Excerpt provided
=== Begin Enclosure ===
P.S.: There ARE giant sea monsters. The ones large enough to worry about in a modern ship, however, aren't animals. They're things called "rogue waves", and we're just starting to understand them. Perhaps there are still others we haven't identified yet. If so they'll be quite surprising, and very rare.

Comment: Re: The problem with the all robotic workforce id (Score 1) 304

by HiThere (#47685483) Attached to: Humans Need Not Apply: a Video About the Robot Revolution and Jobs

OK, let me put it this way. 200 years ago someone said "The Freedom of the Press belongs to the man who owns one." Can you generalize from that? Perhaps in 200 years everyone will be able to afford their own factory, but I expect some really rough patches before then. Low end "3D printers" can only really turn out toys and junk. It takes the ones that can print in multiple metals to create something worthwhile. And even they aren't that good yet. The most practical home robot so far is the Roomba. But we've got apprentice robots working for the military. They aren't really good yet, but they're improving rapidly. But they aren't cheap. You don't buy a "Big Dog" to carry your shopping home for you. Not even if you're confined to a wheelchair.

Robot make stuff that basically for free to the person who owns the robit. (Well, plus cost of materials, shipping, handling, accounting, etc. Which are also robotized, but which still cost.) So the production cost has decreased substantially. But who is earning the money to buy that stuff? Only the guy that owns the robots or delivers the merchandise...but robot truck drivers are on the horizon, and robot warehouses are already here.

If prices drop by 50% and the mean wage stays the same, but the median drops by 60%, what does that mean for the average person being able to buy what they need? (Hint: The minimum wage possible is zero, but there is no upper limit.)

Now IF the government actually intended to promote the general welfare, then I would be happy and confident. This would look like the opening of a golden age. But I have seen VERY few signs that the government even considers the general welfare. So I don't feel happy about it at all.
=== End Enclosure ===
Exercise 1
Please reproduce the stretch of the robots-and-jobs comment from "OK, let me put" through "to a wheelchair.".
Exercise 2
What does the robots-and-jobs comment name as the most practical home robot so far?

Stored data
=== Begin Enclosure ===
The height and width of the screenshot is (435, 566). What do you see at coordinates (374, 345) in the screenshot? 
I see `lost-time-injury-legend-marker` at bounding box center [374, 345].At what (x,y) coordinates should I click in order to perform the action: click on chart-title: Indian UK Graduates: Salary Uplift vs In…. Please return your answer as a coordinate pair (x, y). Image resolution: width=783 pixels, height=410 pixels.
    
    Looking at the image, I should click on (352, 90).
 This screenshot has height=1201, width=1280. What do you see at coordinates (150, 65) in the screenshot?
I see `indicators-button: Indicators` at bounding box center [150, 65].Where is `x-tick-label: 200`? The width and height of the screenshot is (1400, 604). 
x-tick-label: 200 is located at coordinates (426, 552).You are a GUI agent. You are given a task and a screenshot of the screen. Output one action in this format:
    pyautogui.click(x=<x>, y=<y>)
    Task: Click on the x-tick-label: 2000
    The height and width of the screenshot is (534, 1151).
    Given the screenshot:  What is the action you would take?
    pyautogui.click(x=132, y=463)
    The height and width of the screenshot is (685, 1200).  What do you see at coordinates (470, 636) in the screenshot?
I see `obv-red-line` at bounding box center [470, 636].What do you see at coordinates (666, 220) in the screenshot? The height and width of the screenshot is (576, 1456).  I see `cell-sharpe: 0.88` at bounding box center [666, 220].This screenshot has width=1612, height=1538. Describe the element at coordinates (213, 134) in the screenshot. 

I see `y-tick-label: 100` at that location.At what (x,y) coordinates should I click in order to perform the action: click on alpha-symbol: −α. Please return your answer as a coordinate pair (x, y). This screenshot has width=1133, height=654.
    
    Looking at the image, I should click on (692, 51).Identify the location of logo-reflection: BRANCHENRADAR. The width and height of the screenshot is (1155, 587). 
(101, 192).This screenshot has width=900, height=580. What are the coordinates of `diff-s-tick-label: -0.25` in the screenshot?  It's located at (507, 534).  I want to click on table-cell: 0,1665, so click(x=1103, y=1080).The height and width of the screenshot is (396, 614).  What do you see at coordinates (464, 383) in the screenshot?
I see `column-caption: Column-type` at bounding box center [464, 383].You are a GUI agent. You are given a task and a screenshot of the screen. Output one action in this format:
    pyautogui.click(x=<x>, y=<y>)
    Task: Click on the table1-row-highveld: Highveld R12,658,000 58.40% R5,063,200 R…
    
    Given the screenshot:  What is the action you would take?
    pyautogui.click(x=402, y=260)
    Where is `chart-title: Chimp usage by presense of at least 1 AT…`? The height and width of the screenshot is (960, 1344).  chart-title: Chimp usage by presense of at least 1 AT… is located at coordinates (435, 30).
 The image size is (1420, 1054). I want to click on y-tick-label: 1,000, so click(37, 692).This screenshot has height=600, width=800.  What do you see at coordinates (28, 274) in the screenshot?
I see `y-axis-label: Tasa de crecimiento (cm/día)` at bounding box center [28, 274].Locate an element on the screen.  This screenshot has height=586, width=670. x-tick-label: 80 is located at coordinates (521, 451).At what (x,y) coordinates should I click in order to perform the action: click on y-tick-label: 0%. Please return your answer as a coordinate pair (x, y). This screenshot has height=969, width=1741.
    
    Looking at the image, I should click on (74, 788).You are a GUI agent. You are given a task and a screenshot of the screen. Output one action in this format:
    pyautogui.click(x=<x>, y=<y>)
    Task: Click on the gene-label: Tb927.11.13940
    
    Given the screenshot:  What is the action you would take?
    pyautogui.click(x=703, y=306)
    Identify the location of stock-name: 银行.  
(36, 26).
=== End Enclosure ===
Exercise result 1
OK, let me put it this way. 200 years ago someone said "The Freedom of the Press belongs to the man who owns one." Can you generalize from that? Perhaps in 200 years everyone will be able to afford their own factory, but I expect some really rough patches before then. Low end "3D printers" can only really turn out toys and junk. It takes the ones that can print in multiple metals to create something worthwhile. And even they aren't that good yet. The most practical home robot so far is the Roomba. But we've got apprentice robots working for the military. They aren't really good yet, but they're improving rapidly. But they aren't cheap. You don't buy a "Big Dog" to carry your shopping home for you. Not even if you're confined to a wheelchair.

Exercise result 2
The Roomba.